If you were to ask horror fans about what European films come to mind from the 1960s and ‘70s, the responses would more than likely be what came out of Western Europe, particularly the U.K., and Italy. From Italy, you’d probably hear about the gothic horror films of Mario Bava, such as Black Sunday (1960), Black Sabbath (1963), or Blood and Black Lace (1965). It would be blasphemous to not mention Dario Argento’s Suspiria (1977), or some of his giallo films, mainly Deep Red (1975). Lucio Fulci would be mentioned, too, especially Zombie (1979). The U.K. has always been synonymous with Hammer Horror, along with numerous folk horror films that include The Wicker Man (1973), The Blood on Satan’s Claw (1971), and Witchfinder General (1968). During this period, however, another country in Western Europe was experiencing a phenomenon, rediscovering itself through the lens of horror: Spain! We don’t often hear much discussion about Spanish horror, despite its hefty catalog of films. With the success and popularity of horror films from other countries (this also includes the United States), Spanish horror was often overshadowed, with many films left forgotten. However, Spain is responsible for putting out some of the best (and original) horror films, and Spanish audiences couldn’t get enough of the haunting, bone-chilling visuals; the sex, death, gore, and carnage playing before their very eyes! Viewers were enthralled, thrilled, terrified, and shocked at seeing horrors they NEVER would’ve imagined appearing in Spanish theatres!

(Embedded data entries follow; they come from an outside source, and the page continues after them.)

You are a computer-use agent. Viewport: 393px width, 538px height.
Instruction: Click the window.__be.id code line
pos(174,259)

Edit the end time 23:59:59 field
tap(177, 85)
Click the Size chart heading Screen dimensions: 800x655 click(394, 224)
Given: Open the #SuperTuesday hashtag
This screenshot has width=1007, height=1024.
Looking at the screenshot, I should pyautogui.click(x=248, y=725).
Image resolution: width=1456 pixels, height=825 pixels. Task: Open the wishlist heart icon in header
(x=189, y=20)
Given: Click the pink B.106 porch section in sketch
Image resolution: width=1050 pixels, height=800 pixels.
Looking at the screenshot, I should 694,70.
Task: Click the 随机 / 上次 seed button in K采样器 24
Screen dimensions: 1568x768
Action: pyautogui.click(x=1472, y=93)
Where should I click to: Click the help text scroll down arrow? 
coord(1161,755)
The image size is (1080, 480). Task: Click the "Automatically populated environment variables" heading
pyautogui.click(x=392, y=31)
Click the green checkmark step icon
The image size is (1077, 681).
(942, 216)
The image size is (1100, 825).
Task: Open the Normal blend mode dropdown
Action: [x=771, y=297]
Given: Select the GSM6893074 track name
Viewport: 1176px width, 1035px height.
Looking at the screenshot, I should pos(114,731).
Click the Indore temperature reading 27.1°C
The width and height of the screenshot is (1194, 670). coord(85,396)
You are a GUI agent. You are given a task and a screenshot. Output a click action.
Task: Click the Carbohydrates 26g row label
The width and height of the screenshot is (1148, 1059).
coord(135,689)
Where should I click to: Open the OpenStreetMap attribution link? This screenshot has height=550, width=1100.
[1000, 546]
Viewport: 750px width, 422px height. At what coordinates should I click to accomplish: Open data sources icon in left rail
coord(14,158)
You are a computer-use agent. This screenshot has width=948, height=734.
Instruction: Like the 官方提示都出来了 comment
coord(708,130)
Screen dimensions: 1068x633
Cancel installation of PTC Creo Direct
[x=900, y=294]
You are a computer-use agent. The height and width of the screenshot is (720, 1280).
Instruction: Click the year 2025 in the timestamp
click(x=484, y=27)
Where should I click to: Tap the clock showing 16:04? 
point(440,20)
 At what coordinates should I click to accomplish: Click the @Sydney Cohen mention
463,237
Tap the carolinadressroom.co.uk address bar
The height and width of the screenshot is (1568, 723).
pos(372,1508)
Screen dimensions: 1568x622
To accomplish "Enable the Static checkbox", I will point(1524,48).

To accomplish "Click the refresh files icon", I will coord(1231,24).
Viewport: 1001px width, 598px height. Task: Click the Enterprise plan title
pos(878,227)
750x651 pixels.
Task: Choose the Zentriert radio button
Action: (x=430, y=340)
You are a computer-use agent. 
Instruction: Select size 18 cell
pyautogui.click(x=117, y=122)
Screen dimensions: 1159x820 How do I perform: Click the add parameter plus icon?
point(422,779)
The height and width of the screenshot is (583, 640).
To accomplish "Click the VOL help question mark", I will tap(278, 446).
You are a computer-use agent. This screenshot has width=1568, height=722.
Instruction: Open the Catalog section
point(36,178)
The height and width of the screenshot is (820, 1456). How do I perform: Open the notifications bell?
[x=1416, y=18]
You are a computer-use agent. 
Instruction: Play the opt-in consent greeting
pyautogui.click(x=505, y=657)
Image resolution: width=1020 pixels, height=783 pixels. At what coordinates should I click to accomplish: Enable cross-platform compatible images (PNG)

Why Spanish horror, though? Besides being something new for Spanish audiences, why discuss these films when you could see all the sex, violence, and death you want in horror films from Italy, the U.S., or even France? Spanish filmmakers not only drew from the films they were seeing put out elsewhere, but they took those concepts and made something wholly fresh and original. Some of the most iconic monsters in horror film history CAME from Spain. So, now, you have these creatures and madmen slashing, clawing, and biting their way through the silver screens of not just Spain, but other European countries as well, leaving a bloody trail of severed heads, mutilated bodies, and viscera! Appetites for sex, violence, the weird and macabre were MORE than satiated. Undead knights on horseback; mad scientists conducting horrifying experiments; resurrected noblemen; the werewolf who is forever cursed, never to experience love; naked vampire women, and more! Insane jazz sequences, gregorian chants, ambient sounds that creep under the skin and haunt you for days. Evocative and saturnine landscapes speckled with abandoned villages and dilapidated monasteries, captivating audiences. All-girl boarding schools run by authoritarian headmistresses. Not to mention all the flesh-ripping, gore, and nudity you could handle! Spanish horror films offered something unique and exotic, creating a legacy that would forever cement Spain in the annals of horror history. The Spanish horror boom didn’t truly begin until the late 1960s, but at the beginning of the decade, Spanish Cinema was ripe for change, and the groundwork for horror was laid.
The early 1960s brought major changes for Spanish Cinema. Originally, Spanish films were made for domestic consumption, and for Spanish-speaking countries in Latin America. Spanish companies were the only financers, and only Spanish actors and actresses were used. Additionally, there was little-to-no distribution outside Spain, so countries across Europe were never exposed to these films. This meant that very particular films were made for the intended audience, which mainly were comedies and dramas. In 1962, the Francoist government wanted to make serious financial changes to Spanish Cinema and wanted to compete with European New Wave Cinema. This was also prompted by contemporary foreign films being featured more frequently at Spanish theatres. These films would expose Spanish filmmakers to different ways of filming cinema. Some Spanish films did receive acclaim outside Spain, making the government aware of the positives that can come from distributing more films beyond its borders. This also meant collaborating with other European countries and making co-productions. This promotion of what was called Nuevo Cine Español (New Spanish Cinema) (NCE for short) was not without its flaws, however, and unfortunately, numerous caveats came with it. By 1968, the new production system was quite costly, and led to delayed payments of government subsidies, causing the NCE to be an economic failure. One of the only film-types to survive this crash was the horror genre, and directors found ways to continue putting them out while working around heavy restrictions.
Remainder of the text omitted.